Gold "iPhone 5S" mockup by Rene Ritchie of iMore.
As China's consumer base skews younger and the number of female buyers grows, forecasts from paint and coating manufacturers indicate that the nation's color preferences are shifting away from western palettes, and back toward those traditionally associated with Asia.
In the automotive sector, representatives from PPG Industries one of the largest producers of automotive coatings in the world believe that stalwart colors black and silver are set to take a backseat to lighter and more natural options. Cyndi Li, PPG China's color styling manager, said in an interview with China Daily that she believes black will cede market share to gold-beige and gray, with silver making way for beige, white-beige, champagne-gold and rosy-gold.
"Additionally, natural color, gold and orange will all become more popular," she said.
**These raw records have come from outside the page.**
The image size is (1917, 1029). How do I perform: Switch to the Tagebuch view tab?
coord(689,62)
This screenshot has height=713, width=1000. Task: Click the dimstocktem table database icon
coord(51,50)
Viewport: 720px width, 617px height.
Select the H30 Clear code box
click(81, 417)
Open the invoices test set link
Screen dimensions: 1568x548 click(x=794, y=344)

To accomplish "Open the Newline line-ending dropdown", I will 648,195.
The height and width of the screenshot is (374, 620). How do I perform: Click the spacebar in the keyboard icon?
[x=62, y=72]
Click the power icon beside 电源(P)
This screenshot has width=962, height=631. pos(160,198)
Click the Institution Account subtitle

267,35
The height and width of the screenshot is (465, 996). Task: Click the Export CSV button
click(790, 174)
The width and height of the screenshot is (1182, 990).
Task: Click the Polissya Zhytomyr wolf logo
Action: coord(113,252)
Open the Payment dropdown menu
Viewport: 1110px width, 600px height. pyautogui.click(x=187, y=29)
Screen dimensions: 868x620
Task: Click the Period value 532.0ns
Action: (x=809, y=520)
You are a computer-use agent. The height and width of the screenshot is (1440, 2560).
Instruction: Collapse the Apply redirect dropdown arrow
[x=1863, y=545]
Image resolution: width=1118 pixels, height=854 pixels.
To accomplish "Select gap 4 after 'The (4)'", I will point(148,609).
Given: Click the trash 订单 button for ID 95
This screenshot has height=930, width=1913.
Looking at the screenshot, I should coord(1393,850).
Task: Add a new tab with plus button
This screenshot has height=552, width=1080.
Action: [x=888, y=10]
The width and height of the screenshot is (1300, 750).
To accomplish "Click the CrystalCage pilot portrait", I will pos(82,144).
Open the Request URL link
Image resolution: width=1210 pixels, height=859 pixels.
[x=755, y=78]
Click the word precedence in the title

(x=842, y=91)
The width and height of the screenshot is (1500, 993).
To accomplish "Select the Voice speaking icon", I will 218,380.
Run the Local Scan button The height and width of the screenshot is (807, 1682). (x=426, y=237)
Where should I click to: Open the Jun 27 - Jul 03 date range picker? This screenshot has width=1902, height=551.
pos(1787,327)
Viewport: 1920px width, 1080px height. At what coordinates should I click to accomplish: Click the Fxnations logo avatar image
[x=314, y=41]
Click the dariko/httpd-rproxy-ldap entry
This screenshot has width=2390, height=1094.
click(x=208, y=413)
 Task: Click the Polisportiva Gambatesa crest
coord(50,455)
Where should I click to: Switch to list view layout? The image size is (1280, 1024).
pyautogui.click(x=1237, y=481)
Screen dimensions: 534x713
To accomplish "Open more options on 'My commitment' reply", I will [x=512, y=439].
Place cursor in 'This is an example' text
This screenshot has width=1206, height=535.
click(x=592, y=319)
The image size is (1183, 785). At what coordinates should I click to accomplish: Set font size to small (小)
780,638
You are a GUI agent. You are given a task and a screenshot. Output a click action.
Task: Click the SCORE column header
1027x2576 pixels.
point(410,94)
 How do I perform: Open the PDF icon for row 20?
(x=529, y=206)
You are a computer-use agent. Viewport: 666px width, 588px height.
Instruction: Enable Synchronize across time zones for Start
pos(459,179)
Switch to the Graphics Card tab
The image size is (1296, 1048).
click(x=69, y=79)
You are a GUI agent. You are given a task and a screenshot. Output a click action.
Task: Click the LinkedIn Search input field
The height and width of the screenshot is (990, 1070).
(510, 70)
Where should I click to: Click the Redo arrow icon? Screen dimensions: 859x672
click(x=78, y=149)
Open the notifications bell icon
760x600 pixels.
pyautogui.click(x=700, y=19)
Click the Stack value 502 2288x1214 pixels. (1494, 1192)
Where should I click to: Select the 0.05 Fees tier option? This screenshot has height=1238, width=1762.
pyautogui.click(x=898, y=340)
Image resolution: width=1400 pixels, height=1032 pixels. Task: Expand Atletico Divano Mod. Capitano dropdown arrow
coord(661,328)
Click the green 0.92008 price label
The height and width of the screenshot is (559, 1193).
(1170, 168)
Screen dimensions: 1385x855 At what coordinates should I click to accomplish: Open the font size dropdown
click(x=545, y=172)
Black and silver accounted for 42 percent of the Asia Pacific market in PPG's 2012 color trend report, while fellow coating manufacturer DuPont's 2012 Automotive Color Popularity report had the colors clocking in at 35 percent. White took 23 percent and 22 percent share in the respective reports.
A July 2012 Asia-Pacific color trend forecast by global chemical giant BASF predicted a movement toward culturally significant hues. Reds, golds, and "colors of nature" like brown and olive were expected to see a rise in popularity.
The change in consumer preferences may bode well for Apple in the increasingly important Chinese market, as rumors began to circulate early last week that the Cupertino company may add a third color option described in reports as an 'elegant' shade of champagne when it releases the iPhone 5's successor. The iPhone is currently offered in only two color combinations, dubbed "black & slate" and "white & silver."
These reports run contrary to assertions from Fortune's Philip Elmer-DeWitt, who reported Tuesday on lackluster consumer demand for gold automobiles based on a 2011 DuPont report. While gold may not currently be a dominant color among products in China, other data indicates its popularity is on the rise particularly among those more likely to buy a smartphone.